#### Material for this exercise ####

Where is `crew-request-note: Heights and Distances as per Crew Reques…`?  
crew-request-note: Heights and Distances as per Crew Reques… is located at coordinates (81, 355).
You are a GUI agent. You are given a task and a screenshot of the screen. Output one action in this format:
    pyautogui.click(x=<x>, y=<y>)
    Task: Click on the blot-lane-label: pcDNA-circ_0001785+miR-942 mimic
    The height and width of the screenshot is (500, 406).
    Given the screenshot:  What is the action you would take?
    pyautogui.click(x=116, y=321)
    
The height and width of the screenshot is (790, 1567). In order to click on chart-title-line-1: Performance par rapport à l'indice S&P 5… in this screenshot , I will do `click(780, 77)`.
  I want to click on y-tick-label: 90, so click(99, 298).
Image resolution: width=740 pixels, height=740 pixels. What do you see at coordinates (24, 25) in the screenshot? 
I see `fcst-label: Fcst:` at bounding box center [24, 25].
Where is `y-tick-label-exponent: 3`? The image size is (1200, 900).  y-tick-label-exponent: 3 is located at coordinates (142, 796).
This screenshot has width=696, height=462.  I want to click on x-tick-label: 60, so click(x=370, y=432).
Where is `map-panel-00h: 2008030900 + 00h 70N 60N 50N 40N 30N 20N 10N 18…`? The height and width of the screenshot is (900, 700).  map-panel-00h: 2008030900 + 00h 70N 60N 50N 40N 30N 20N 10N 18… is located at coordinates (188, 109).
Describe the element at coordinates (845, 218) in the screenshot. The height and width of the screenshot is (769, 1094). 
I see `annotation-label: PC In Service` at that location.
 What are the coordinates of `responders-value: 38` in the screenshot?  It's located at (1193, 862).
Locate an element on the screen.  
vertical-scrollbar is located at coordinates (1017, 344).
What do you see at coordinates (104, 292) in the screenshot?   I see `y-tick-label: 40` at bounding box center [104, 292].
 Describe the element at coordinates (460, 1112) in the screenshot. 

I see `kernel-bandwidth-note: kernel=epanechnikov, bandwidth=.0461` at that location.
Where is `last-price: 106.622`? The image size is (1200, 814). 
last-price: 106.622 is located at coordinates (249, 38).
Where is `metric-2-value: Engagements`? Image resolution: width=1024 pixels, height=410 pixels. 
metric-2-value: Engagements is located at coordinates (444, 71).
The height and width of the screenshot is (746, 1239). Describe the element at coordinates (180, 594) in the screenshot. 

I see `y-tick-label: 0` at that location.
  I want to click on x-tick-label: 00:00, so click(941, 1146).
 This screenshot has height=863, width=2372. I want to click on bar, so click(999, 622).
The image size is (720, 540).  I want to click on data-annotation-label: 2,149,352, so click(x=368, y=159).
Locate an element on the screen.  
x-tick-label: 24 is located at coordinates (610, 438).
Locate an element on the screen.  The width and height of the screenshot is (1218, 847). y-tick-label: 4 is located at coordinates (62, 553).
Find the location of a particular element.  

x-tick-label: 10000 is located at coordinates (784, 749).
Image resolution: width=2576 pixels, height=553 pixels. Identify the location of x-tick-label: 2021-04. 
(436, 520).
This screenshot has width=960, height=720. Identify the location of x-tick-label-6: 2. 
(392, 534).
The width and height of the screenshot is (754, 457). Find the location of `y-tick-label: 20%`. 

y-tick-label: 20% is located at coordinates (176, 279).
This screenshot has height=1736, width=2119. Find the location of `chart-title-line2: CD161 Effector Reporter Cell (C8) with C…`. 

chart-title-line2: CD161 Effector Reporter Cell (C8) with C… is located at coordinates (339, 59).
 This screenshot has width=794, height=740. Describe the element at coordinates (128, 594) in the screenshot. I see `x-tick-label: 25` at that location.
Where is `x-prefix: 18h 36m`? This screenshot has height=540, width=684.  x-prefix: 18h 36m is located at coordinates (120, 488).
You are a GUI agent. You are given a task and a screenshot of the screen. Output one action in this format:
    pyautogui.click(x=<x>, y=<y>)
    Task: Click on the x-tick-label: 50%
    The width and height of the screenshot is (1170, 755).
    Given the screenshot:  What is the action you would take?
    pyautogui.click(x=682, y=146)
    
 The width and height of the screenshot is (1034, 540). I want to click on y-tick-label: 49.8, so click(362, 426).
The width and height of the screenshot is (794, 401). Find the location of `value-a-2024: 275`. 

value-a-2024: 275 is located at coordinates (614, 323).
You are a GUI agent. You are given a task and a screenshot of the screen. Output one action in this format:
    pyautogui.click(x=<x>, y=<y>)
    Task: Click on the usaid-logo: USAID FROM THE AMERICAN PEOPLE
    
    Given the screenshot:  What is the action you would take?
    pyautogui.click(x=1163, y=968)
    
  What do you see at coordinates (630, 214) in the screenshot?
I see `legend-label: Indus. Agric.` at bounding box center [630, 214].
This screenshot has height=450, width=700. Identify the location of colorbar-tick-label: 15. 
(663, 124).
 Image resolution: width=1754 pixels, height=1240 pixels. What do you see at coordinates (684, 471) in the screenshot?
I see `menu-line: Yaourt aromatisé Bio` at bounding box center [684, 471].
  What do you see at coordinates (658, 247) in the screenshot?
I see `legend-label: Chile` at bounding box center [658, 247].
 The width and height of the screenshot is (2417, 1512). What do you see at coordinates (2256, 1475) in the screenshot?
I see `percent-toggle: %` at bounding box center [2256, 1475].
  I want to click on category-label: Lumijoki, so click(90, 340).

####

*Required action*.
Format every line of the data above as a JSON list of strings, one string per line, and leave out blank lines.

*Answer box*.
[
  "Where is `crew-request-note: Heights and Distances as per Crew Reques…`?  ",
  "crew-request-note: Heights and Distances as per Crew Reques… is located at coordinates (81, 355).",
  "You are a GUI agent. You are given a task and a screenshot of the screen. Output one action in this format:",
  "    pyautogui.click(x=<x>, y=<y>)",
  "    Task: Click on the blot-lane-label: pcDNA-circ_0001785+miR-942 mimic",
  "    The height and width of the screenshot is (500, 406).",
  "    Given the screenshot:  What is the action you would take?",
  "    pyautogui.click(x=116, y=321)",
  "The height and width of the screenshot is (790, 1567). In order to click on chart-title-line-1: Performance par rapport à l'indice S&P 5… in this screenshot , I will do `click(780, 77)`.",
  "  I want to click on y-tick-label: 90, so click(99, 298).",
  "Image resolution: width=740 pixels, height=740 pixels. What do you see at coordinates (24, 25) in the screenshot? ",
  "I see `fcst-label: Fcst:` at bounding box center [24, 25].",
  "Where is `y-tick-label-exponent: 3`? The image size is (1200, 900).  y-tick-label-exponent: 3 is located at coordinates (142, 796).",
  "This screenshot has width=696, height=462.  I want to click on x-tick-label: 60, so click(x=370, y=432).",
  "Where is `map-panel-00h: 2008030900 + 00h 70N 60N 50N 40N 30N 20N 10N 18…`? The height and width of the screenshot is (900, 700).  map-panel-00h: 2008030900 + 00h 70N 60N 50N 40N 30N 20N 10N 18… is located at coordinates (188, 109).",
  "Describe the element at coordinates (845, 218) in the screenshot. The height and width of the screenshot is (769, 1094). ",
  "I see `annotation-label: PC In Service` at that location.",
  " What are the coordinates of `responders-value: 38` in the screenshot?  It's located at (1193, 862).",
  "Locate an element on the screen.  ",
  "vertical-scrollbar is located at coordinates (1017, 344).",
  "What do you see at coordinates (104, 292) in the screenshot?   I see `y-tick-label: 40` at bounding box center [104, 292].",
  " Describe the element at coordinates (460, 1112) in the screenshot. ",
  "I see `kernel-bandwidth-note: kernel=epanechnikov, bandwidth=.0461` at that location.",
  "Where is `last-price: 106.622`? The image size is (1200, 814). ",
  "last-price: 106.622 is located at coordinates (249, 38).",
  "Where is `metric-2-value: Engagements`? Image resolution: width=1024 pixels, height=410 pixels. ",
  "metric-2-value: Engagements is located at coordinates (444, 71).",
  "The height and width of the screenshot is (746, 1239). Describe the element at coordinates (180, 594) in the screenshot. ",
  "I see `y-tick-label: 0` at that location.",
  "  I want to click on x-tick-label: 00:00, so click(941, 1146).",
  " This screenshot has height=863, width=2372. I want to click on bar, so click(999, 622).",
  "The image size is (720, 540).  I want to click on data-annotation-label: 2,149,352, so click(x=368, y=159).",
  "Locate an element on the screen.  ",
  "x-tick-label: 24 is located at coordinates (610, 438).",
  "Locate an element on the screen.  The width and height of the screenshot is (1218, 847). y-tick-label: 4 is located at coordinates (62, 553).",
  "Find the location of a particular element.  ",
  "x-tick-label: 10000 is located at coordinates (784, 749).",
  "Image resolution: width=2576 pixels, height=553 pixels. Identify the location of x-tick-label: 2021-04. ",
  "(436, 520).",
  "This screenshot has width=960, height=720. Identify the location of x-tick-label-6: 2. ",
  "(392, 534).",
  "The width and height of the screenshot is (754, 457). Find the location of `y-tick-label: 20%`. ",
  "y-tick-label: 20% is located at coordinates (176, 279).",
  "This screenshot has height=1736, width=2119. Find the location of `chart-title-line2: CD161 Effector Reporter Cell (C8) with C…`. ",
  "chart-title-line2: CD161 Effector Reporter Cell (C8) with C… is located at coordinates (339, 59).",
  " This screenshot has width=794, height=740. Describe the element at coordinates (128, 594) in the screenshot. I see `x-tick-label: 25` at that location.",
  "Where is `x-prefix: 18h 36m`? This screenshot has height=540, width=684.  x-prefix: 18h 36m is located at coordinates (120, 488).",
  "You are a GUI agent. You are given a task and a screenshot of the screen. Output one action in this format:",
  "    pyautogui.click(x=<x>, y=<y>)",
  "    Task: Click on the x-tick-label: 50%",
  "    The width and height of the screenshot is (1170, 755).",
  "    Given the screenshot:  What is the action you would take?",
  "    pyautogui.click(x=682, y=146)",
  " The width and height of the screenshot is (1034, 540). I want to click on y-tick-label: 49.8, so click(362, 426).",
  "The width and height of the screenshot is (794, 401). Find the location of `value-a-2024: 275`. ",
  "value-a-2024: 275 is located at coordinates (614, 323).",
  "You are a GUI agent. You are given a task and a screenshot of the screen. Output one action in this format:",
  "    pyautogui.click(x=<x>, y=<y>)",
  "    Task: Click on the usaid-logo: USAID FROM THE AMERICAN PEOPLE",
  "    Given the screenshot:  What is the action you would take?",
  "    pyautogui.click(x=1163, y=968)",
  "  What do you see at coordinates (630, 214) in the screenshot?",
  "I see `legend-label: Indus. Agric.` at bounding box center [630, 214].",
  "This screenshot has height=450, width=700. Identify the location of colorbar-tick-label: 15. ",
  "(663, 124).",
  " Image resolution: width=1754 pixels, height=1240 pixels. What do you see at coordinates (684, 471) in the screenshot?",
  "I see `menu-line: Yaourt aromatisé Bio` at bounding box center [684, 471].",
  "  What do you see at coordinates (658, 247) in the screenshot?",
  "I see `legend-label: Chile` at bounding box center [658, 247].",
  " The width and height of the screenshot is (2417, 1512). What do you see at coordinates (2256, 1475) in the screenshot?",
  "I see `percent-toggle: %` at bounding box center [2256, 1475].",
  "  I want to click on category-label: Lumijoki, so click(90, 340)."
]